Copy each line of the material beneath that holds the word "screenshot".

========================================================================

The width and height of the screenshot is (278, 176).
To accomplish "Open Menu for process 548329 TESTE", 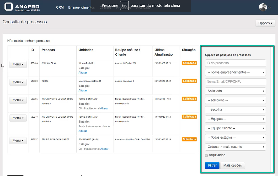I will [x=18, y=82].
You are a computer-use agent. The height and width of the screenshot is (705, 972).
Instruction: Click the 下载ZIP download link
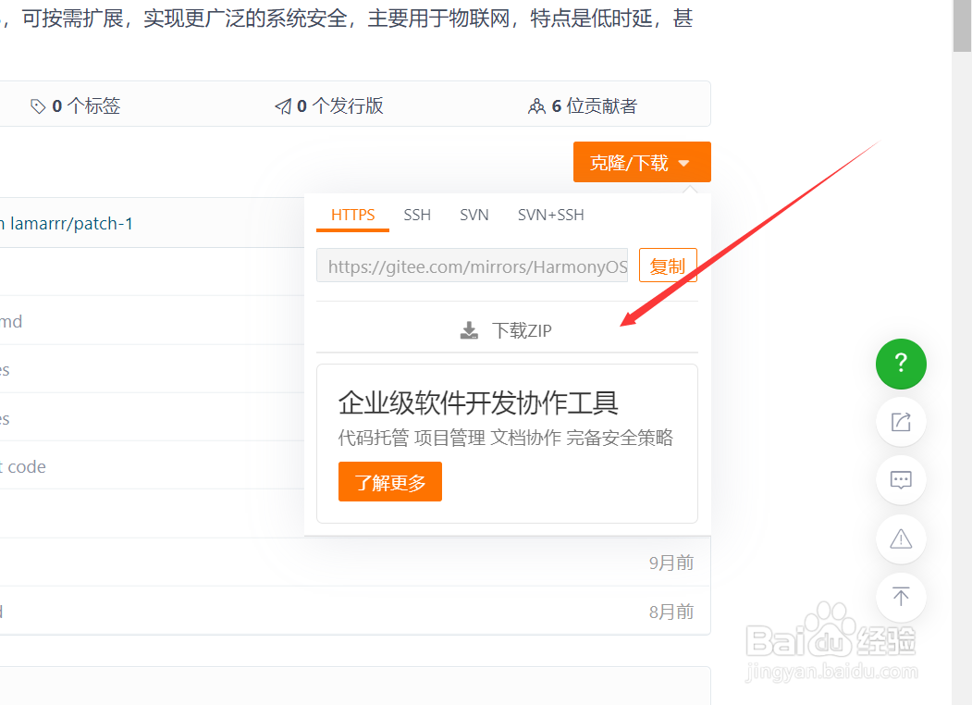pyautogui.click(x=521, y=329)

========================================================================

--- FINISHED TASK ---
The width and height of the screenshot is (278, 176).
You are a computer-use agent. The height and width of the screenshot is (705, 972).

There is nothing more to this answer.